2020: Focus on Atlanta’s Future
Multibillion-dollar, mixed-use projects centered around mass transit will create a new urbanism.
Atlanta Business Chronicle
by Matt Hennie
For decades, Atlanta’s fascination with the automobile pushed the region’s footprint farther away from its core and contributed to traffic congestion.
But the metro area’s skyline is likely to look much different in the future as transit-oriented commercial developments — mixing office, retail and residences — continue gaining popularity.
This future can be glimpsed in existing high-profile projects, such as Atlantic Station and Lindbergh City Center. And as the region expands to more than 5.9 million by 2020, planners and developers say growth in urban areas will continue to feed mixed-use developments.
“Atlanta is a young city and we are all learning how to build the city and do it very rapidly sometimes,” said Bob Hughes, a principal with HGOR, a planning and architecture firm whose portfolio includes Terminus in Buckhead, Allen Plaza downtown and Glenwood Park in East Atlanta. “From the planning work we are doing right now, one of the things we are saying to people is that we still have this sense we can solve the city for the automobile. The reality is that you can’t.”

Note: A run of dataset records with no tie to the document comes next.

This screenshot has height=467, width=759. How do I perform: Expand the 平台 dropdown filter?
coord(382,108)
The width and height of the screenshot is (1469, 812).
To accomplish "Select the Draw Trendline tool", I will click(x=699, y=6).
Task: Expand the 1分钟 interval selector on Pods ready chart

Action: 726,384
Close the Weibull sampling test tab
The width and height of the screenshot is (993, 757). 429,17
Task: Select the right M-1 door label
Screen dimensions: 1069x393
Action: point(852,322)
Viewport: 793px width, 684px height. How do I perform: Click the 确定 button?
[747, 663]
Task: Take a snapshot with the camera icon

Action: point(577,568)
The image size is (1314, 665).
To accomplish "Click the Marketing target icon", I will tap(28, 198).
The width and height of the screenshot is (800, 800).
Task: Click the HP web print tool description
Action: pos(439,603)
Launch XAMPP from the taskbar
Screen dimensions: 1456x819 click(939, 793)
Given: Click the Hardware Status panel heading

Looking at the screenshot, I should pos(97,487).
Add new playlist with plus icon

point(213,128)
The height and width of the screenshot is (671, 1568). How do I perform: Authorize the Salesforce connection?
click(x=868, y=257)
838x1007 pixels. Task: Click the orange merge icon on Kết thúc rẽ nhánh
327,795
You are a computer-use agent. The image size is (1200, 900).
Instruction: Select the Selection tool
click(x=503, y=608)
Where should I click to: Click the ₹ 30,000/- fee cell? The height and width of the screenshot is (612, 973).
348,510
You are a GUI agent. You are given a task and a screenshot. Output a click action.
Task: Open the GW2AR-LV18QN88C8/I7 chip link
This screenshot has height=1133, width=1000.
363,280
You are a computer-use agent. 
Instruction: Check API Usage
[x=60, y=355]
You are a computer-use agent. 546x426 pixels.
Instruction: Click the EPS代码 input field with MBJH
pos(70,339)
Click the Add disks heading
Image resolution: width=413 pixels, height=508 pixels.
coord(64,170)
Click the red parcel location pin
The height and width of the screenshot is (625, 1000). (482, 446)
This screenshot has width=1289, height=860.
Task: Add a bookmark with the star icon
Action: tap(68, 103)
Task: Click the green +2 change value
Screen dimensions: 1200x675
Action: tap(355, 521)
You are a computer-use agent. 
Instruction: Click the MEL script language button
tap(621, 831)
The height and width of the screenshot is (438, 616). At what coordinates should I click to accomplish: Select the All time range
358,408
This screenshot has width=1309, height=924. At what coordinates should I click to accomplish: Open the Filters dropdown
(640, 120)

Transportation planners are listening, too.
Recently unveiled plans concerning transportation include IT3, a proposal that calls for $43 billion in infrastructure improvements in the state; “Concept 3,” a $50 billion mass transit plan from the Transit Implementation Board; and “Connect Atlanta,” a transportation plan for the city of Atlanta that could cost up to $6 billion.
All of the efforts include plans for transit — from the city’s proposal to put a streetcar on Peachtree Street to commuter rail that reaches into the suburbs and beyond to Griffin and Athens.
Those plans help link investments in transportation projects to development patterns, which will promote manageable growth across the region, said Tom Weyandt, comprehensive planning director for the Atlanta Regional Commission, which has its own $67 billion transportation plan.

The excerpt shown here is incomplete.